Ça commence tout simplement, par une femme qui va faire sa lessive. Elle emmène son bébé avec elle, en profite pour téléphoner, fait beaucoup de choses à la fois, s'emporte au téléphone pour des broutilles. La routine, en fin de compte. Le bébé pleure, et soudain, le vide. Un silence. Pas de grand fracas, de tonnerre, juste un silence, et le vide dans le siège auto du bébé. Et le chaos qui s'ensuit.
Puis à nouveau, la routine. Nous sommes un an plus tard. Un homme fait son jogging, nous apprenons la disparition de 2% de la population, rien n'a donc changé ? C'est cette question qui hantera l'histoire de "The Leftovers". Si peu a changé, et pourtant chez presque tous, tout a changé. Certains chercheront à l'oublier, d'autres à le rappeler durement. Mais tous ont été marqués, qu'ils tentent de la cacher ou non.

Damon Lindelof, qui accompagne Tom Perrotta pour adapter le roman de ce dernier, signe ici encore une fois une écriture riche en rebondissements et en mystères, de plus en plus importants, avec des évènements et personnages qui se nouent et se dénouent au fil des épisodes.
Chacun de ces chapitres suit un des protagonistes, que l'on accompagne dans son combat quotidien jusqu'à comprendre en quoi il est connecté à l'intrigue principale. Lorsque ce lien se fait, de manière parfois surprenante, on se demande, comme eux, si ce qui leur arrive est le fruit d'un hasard absurde ou si cela fait partie du plan d'un Dieu ou du destin.

Le centre de "The Leftovers", c'est bien entendu son personnage principal, incarné, les sourcils froncés, par Justin Theroux, dont l'interprétation très taciturne nous émeut lors de ses rares explosions, qui ponctuent la trajectoire du bonhomme. "You should show some vulnerability. People love that shit", lui demande son père. Effectivement, on adore cette merde.
Si ce gaillard est si renfermé, c'est à cause de sa culpabilité qui le ronge, une culpabilité insidieuse, celle d'être quelqu'un de mauvais, comme il l'avoue plus tard.
Un personnage torturé, donc, mais le héros de cette histoire néanmoins. Un héros qui évite de sombrer dans la nuit en affrontant (d'une manière surprenamment directe) ses démons.

On se demande parfois d'où vient la force émotionnelle de cette série. Quoi de déchirant dans une histoire de grille-pain, de cerf en fuite ou de frigo bloqué ? (Non, ce ne sont pas les intrigues principales, je rassure le lecteur) La force de l'écriture de cette série, c'est la combinaison d'équilibriste entre les problèmes d'une famille au quotidien, mêlés à un propos psychologique sur le deuil et la culpabilité, lui même associé à une réflexion sur des symboles de la mythologie. A tout ceci viennent s'additionner harmonieusement des moments où l'émotion ressort, à travers notamment la lecture du livre de Job, ou parfois les paroles d'un (faux ?) prophète.
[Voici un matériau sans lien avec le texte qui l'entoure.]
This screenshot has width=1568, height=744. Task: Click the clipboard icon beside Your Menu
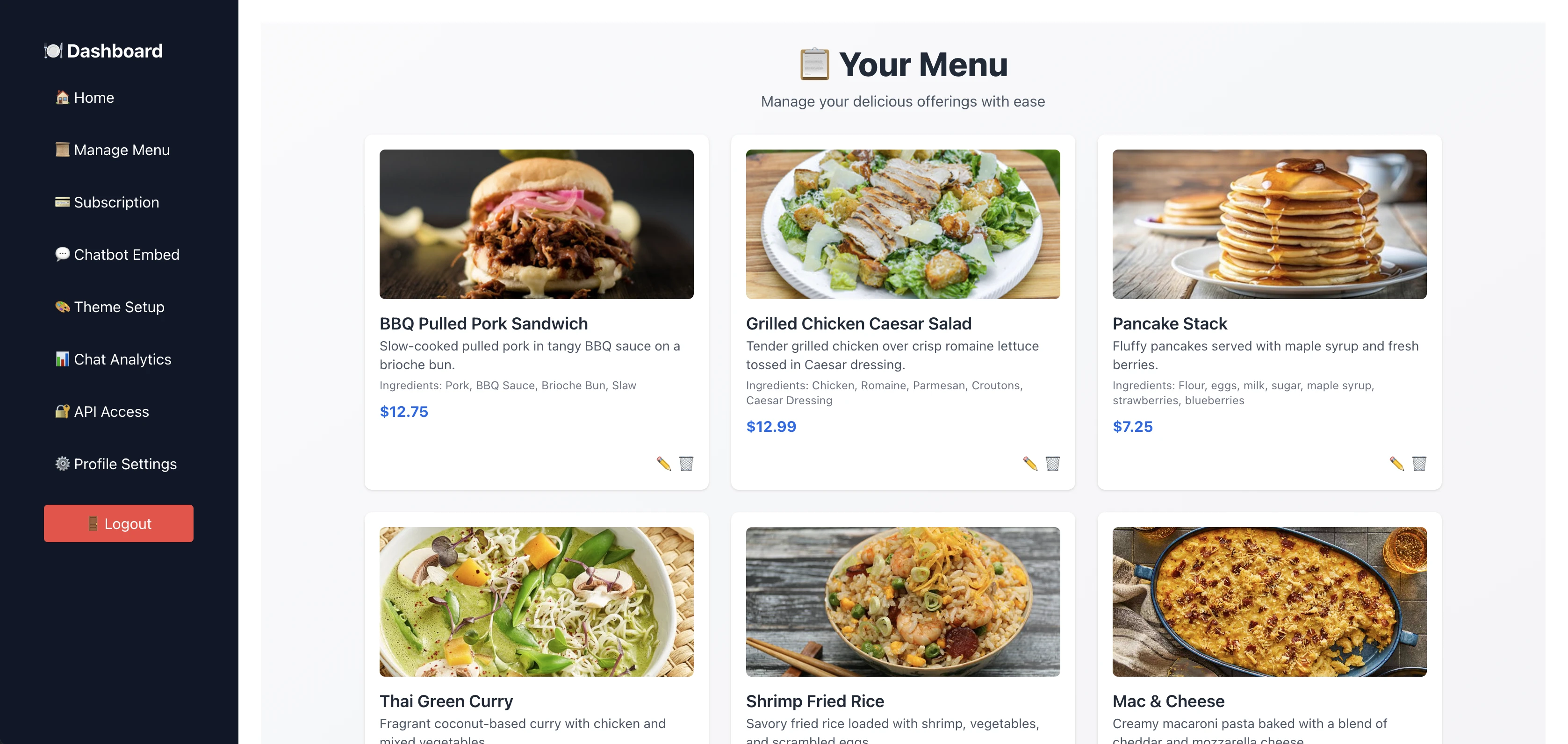[814, 64]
Comment donner l'envie de voir une œuvre trop peu connue, et cependant si unanimement acclamée ? En rappelant qu'elle contient des personnages terriblement attachants, des dialogues millimètrés, une musique fascinante ? En évoquant les thèmes ; le deuil, le désespoir, le mysticisme, mais aussi l'élan désespérément vital d'une vie nouvelle, une vie enfin heureuse ? En vantant ses qualités, l'écriture des dialogues et des évènements, le jeu d'acteur impeccable, la mise en scène travaillée ? Tout cela, bien entendu, c'est vrai. Mais ces mots artificiels ne rendent pas honneur à cette expérience. Regarder un épisode de "The Leftovers", c'est suivre des personnages désespérés, poussés à de terribles extrémités par des événements qui dépassent la compréhension humaine, et voir ces personnages lutter de toutes leurs forces, dans un combat intensément romantique contre la fatalité. Et pour finir, c'est voir ces personnages au bout du rouleau se racheter, non pas grâce aux refuges mystiques vers lesquels ils ne peuvent que se tourner, mais par la force de la résilience, qui les pousse à se relever péniblement et à tenter d'aider ceux qui comptent, sans arrières pensées, d'ami à ami, et armés uniquement de la foi en l'humanité qui subsiste de manière irraisonnée.